NASHVILLE, Tenn. -- Miguel Cabrera won the vote of his peers and baseball writers last month. Now, he has the vote of the fans, pulling off the sweep.
Not only did Cabrera earn the honor as MLB's Hitter of the Year with this year's Greatness in Baseball Yearly (GIBBY) Awards, he took the MLB MVP award over Angels rookie sensation Mike Trout and National League MVP Buster Posey.
It was a fitting tribute for a player who not only won the first batting Triple Crown in 45 years, but for a hitter in his prime providing the bulk of his team's offense during the Tigers' September run to their second straight American League Central title -- then helping Detroit all the way to the World Series.
Major League Baseball's A-listers won 2012 GIBBYs trophies -- the ultimate honors of baseball's awards season -- based on votes by media, front-office personnel, MLB alumni, fans at MLB.com and the Society for American Baseball Research.
This year's GIBBY Awards featured nominees in 21 categories. Individual honors went to the year's best starting pitcher, closer, setup man, rookie, breakout hitter, breakout pitcher, comeback player, defensive player, manager, executive and postseason performer.
GIBBY trophies were also awarded for the year's top play, storyline, hitting performance, pitching performance, oddity, walk-off, Cut4 topic and postseason moment, from MLB.com's Must C highlight reels.
The big awards, however, focused on MVP honors. And just as in other award sets, Cabrera's historic season won out.
Though Cabrera followed Carl Yastrzemski, Frank Robinson and Mickey Mantle in 1967, '66 and '56, respectively, as players to win an MVP in a Triple Crown season, the evolution of statistics in the 45 years since Yaz's feat led to debate over the significance. Nowhere did that debate seemed to simmer as it did among fans.
Some modern stats that have turned standard reinforced Cabrera's feat as a hitter, including a .999 OPS that easily outpaced the league and 139 runs created that squeaked him past leadoff weapon Trout. Others had the opposite effect.
In almost any other season, the debate would've been muted. Trout's historic campaign, however, raised the bar far beyond a unanimous victory for him as AL Rookie of the Year.
Trout fell one stolen base shy of a 30-homer, 50-steal season, and he did it with just 54 stolen-base attempts. His .326 average placed him second only to Cabrera in the batting race, OPS leadership, runs created and batting runs. Despite spending the first three weeks of the season in the Minors, he led the league in runs scored. It was an historic season for any player, let alone a 20-year-old.

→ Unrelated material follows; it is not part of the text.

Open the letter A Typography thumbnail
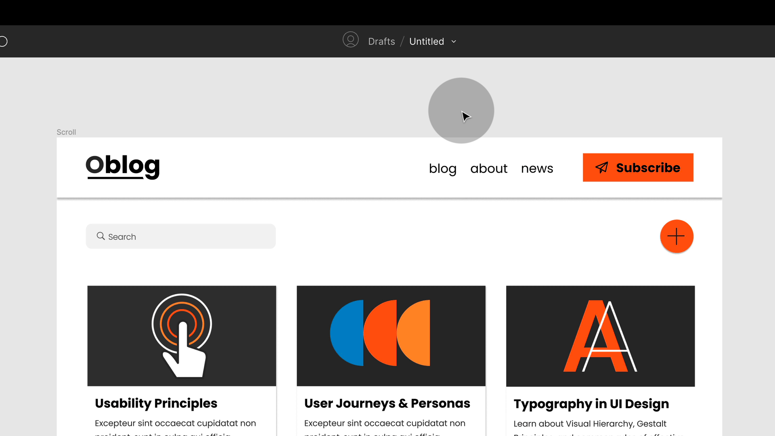 [x=600, y=336]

The more the debate lingered, the more Hall of Famer Ted Williams -- a two-time Triple Crown winner in '42 and '47 who finished second in MVP balloting both times -- was mentioned. Unlike Williams' Red Sox, Cabrera's Tigers made it to the postseason thanks to a September rally. Without Cabrera's offensive boost, it's extremely difficult to envision them getting there.
Cabrera's late-season charge changed the look of the race statistically. While he batted .344 (73-for-212) with 42 runs scored, 19 home runs and 54 RBIs after Aug. 1, Trout hit .287 with 12 homers, 28 RBIs and 49 runs.
Slash those stats to just Sept. 1 onward, and the difference remains. Cabrera hit .333 with 11 homers, 30 RBIs, 23 runs and a 1.071 OPS in the season's final month. Trout hit .289 with five homers, nine RBIs, 23 runs and a .900 OPS.
The Tigers scored 130 runs from Sept. 1 to season's end. Cabrera scored or drove in 42 of them. Cabrera, leading only in RBIs going into August, took over the other two leaderboards in September, including his second consecutive batting crown.